▶ Task item:
Look through the listing below and report the lines that have the word "circle" in them.

▶ Data for analysis:
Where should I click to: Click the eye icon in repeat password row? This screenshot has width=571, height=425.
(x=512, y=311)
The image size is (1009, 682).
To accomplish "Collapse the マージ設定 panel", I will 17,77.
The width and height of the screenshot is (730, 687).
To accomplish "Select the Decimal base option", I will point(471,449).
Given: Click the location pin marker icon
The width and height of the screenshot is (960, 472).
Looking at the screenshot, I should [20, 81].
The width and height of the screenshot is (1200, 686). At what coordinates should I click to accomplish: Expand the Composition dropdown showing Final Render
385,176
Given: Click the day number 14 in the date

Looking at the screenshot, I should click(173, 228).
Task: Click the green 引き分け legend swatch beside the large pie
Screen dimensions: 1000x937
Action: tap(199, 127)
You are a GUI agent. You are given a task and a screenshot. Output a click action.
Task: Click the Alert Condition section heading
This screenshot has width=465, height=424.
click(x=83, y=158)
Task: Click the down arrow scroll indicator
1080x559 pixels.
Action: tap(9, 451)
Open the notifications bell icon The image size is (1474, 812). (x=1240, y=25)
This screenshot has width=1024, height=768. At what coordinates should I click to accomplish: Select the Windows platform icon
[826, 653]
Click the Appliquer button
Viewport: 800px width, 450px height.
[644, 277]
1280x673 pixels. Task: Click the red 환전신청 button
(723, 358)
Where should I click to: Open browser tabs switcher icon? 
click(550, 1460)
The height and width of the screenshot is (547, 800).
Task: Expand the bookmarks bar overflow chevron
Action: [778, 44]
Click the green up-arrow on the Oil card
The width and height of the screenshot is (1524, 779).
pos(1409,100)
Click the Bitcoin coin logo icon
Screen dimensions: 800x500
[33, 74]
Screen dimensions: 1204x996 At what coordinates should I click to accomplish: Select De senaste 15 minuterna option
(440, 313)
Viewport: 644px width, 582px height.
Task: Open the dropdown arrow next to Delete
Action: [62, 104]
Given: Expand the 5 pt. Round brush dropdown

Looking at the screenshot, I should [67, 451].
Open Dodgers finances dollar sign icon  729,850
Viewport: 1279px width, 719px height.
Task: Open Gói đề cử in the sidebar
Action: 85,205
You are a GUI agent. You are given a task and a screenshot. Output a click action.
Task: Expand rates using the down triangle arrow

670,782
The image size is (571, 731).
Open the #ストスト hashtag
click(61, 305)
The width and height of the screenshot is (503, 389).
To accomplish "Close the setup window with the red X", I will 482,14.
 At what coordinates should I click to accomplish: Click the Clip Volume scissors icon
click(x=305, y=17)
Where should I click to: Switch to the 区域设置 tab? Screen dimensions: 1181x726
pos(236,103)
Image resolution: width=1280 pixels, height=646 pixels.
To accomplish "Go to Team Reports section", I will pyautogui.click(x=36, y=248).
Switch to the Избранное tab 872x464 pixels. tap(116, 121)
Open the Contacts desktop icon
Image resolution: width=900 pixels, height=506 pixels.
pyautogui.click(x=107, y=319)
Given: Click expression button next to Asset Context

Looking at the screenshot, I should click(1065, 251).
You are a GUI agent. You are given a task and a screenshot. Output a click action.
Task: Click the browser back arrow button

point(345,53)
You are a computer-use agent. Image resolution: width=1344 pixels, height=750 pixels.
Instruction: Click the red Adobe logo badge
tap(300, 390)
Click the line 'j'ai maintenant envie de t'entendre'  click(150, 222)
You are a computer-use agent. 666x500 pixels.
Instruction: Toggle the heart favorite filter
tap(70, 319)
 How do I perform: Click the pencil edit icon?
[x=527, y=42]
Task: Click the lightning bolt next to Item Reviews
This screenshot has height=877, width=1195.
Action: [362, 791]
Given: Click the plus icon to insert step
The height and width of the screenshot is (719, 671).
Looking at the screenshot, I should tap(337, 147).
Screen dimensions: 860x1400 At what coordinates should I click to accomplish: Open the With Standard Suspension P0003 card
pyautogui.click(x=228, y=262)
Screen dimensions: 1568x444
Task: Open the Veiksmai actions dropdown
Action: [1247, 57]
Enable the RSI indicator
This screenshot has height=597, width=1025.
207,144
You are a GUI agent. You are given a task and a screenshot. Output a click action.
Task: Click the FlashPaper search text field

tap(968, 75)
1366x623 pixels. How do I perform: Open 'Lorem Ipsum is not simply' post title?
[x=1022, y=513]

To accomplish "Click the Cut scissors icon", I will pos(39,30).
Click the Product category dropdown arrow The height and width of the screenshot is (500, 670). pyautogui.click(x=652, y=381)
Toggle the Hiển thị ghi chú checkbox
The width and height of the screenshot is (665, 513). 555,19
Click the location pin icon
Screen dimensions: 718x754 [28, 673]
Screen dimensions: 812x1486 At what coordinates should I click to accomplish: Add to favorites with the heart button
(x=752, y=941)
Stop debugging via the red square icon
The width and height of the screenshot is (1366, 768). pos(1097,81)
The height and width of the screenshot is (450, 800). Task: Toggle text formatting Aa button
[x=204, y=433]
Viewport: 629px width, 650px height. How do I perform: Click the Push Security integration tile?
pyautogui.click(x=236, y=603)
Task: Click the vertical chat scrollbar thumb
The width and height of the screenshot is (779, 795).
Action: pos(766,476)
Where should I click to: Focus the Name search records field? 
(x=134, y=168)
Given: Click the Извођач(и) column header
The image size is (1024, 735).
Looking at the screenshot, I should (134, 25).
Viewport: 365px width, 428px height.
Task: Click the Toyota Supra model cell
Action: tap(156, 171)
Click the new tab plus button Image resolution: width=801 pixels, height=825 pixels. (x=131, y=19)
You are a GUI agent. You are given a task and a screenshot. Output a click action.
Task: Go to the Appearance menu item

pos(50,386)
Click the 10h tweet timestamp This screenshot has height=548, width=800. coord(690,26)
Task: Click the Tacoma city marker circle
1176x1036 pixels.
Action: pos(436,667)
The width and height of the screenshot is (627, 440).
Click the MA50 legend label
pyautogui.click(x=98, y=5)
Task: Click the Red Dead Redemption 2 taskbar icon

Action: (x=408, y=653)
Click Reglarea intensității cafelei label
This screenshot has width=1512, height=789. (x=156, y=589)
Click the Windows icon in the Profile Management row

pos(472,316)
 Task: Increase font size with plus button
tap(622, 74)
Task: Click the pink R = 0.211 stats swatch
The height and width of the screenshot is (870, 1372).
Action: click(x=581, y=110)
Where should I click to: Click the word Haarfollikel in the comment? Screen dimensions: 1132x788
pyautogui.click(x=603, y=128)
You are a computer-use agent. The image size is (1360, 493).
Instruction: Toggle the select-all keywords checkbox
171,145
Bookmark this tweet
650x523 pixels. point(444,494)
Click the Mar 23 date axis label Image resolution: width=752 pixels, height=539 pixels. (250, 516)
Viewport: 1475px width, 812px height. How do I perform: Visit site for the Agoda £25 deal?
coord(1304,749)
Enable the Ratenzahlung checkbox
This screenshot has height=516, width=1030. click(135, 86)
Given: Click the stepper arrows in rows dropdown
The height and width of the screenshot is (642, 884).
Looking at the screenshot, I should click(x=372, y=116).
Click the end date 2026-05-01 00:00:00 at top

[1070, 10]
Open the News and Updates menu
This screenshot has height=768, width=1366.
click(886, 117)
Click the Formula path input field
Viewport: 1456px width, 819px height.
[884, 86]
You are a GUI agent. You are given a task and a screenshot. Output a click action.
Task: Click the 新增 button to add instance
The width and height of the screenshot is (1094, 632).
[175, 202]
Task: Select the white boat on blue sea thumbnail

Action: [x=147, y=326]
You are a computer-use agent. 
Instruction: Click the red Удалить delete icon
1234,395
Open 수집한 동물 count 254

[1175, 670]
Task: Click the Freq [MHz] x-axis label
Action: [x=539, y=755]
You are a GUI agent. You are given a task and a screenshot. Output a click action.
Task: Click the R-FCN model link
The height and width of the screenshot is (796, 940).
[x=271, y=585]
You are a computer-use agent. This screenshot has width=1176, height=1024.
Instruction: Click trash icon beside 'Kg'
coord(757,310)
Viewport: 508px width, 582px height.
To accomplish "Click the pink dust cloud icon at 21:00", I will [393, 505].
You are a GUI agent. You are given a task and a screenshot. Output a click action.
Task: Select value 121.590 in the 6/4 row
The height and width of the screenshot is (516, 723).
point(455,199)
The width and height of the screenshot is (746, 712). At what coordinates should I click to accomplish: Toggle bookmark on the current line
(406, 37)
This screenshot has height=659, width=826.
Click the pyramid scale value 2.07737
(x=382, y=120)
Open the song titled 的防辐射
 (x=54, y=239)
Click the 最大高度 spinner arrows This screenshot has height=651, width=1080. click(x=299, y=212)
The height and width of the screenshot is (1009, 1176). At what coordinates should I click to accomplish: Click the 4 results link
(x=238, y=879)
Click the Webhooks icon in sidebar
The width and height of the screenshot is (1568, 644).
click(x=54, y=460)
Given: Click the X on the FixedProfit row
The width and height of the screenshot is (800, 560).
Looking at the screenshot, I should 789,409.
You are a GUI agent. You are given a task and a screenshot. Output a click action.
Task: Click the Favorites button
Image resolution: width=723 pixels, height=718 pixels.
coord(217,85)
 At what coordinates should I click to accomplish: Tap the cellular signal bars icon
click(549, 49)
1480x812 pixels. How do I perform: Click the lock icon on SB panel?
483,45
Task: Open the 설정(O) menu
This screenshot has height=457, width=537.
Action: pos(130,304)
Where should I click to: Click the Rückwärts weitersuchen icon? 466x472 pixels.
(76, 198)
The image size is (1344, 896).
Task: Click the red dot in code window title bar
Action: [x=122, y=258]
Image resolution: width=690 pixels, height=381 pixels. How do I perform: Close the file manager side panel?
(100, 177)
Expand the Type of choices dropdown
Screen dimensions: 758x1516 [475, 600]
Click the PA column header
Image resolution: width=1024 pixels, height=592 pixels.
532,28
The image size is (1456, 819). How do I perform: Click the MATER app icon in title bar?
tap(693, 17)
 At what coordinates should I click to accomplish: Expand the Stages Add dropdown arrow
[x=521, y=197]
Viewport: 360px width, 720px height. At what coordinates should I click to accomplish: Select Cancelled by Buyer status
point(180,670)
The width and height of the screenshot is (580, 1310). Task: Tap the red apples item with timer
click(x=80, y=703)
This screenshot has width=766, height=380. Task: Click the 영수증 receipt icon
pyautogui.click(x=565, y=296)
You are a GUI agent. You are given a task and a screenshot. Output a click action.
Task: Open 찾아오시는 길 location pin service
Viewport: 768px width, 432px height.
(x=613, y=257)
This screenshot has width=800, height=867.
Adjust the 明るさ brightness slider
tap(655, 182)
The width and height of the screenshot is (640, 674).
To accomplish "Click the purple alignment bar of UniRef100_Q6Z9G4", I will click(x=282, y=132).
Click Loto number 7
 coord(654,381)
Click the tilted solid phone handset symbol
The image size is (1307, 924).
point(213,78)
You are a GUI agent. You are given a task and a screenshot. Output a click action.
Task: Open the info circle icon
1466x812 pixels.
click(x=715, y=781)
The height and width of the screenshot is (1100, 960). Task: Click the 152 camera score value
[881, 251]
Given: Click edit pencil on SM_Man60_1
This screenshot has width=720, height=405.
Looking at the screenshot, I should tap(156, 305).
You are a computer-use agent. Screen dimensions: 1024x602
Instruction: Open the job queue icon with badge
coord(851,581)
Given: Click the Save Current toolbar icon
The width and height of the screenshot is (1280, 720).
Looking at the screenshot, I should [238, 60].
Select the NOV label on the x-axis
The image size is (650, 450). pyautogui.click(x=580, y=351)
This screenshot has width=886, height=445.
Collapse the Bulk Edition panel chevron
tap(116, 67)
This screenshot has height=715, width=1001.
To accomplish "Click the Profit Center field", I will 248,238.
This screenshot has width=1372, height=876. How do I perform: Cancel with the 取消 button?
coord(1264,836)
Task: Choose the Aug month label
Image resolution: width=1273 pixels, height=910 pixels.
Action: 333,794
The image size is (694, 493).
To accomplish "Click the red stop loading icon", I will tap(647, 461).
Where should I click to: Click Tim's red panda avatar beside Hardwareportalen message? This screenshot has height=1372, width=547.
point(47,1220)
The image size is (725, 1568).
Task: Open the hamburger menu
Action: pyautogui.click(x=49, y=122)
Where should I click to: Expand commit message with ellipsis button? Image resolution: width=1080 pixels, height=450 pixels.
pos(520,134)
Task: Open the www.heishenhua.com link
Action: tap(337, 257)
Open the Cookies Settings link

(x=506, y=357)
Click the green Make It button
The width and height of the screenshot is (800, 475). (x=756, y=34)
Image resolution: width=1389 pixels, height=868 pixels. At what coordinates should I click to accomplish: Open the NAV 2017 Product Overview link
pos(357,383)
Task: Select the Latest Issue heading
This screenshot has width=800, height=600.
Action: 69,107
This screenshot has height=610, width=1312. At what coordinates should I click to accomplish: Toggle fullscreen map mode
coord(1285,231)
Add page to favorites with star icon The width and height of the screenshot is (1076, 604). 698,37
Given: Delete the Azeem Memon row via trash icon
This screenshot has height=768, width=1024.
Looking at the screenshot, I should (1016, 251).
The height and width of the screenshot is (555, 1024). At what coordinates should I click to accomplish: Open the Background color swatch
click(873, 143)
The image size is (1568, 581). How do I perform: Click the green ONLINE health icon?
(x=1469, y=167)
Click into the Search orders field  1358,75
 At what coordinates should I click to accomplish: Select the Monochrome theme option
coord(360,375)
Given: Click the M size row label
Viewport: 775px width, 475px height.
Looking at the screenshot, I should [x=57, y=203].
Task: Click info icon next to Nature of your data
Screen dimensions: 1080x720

▶ Answer to the exercise:
Task: Click the Tacoma city marker circle
Task: Open the info circle icon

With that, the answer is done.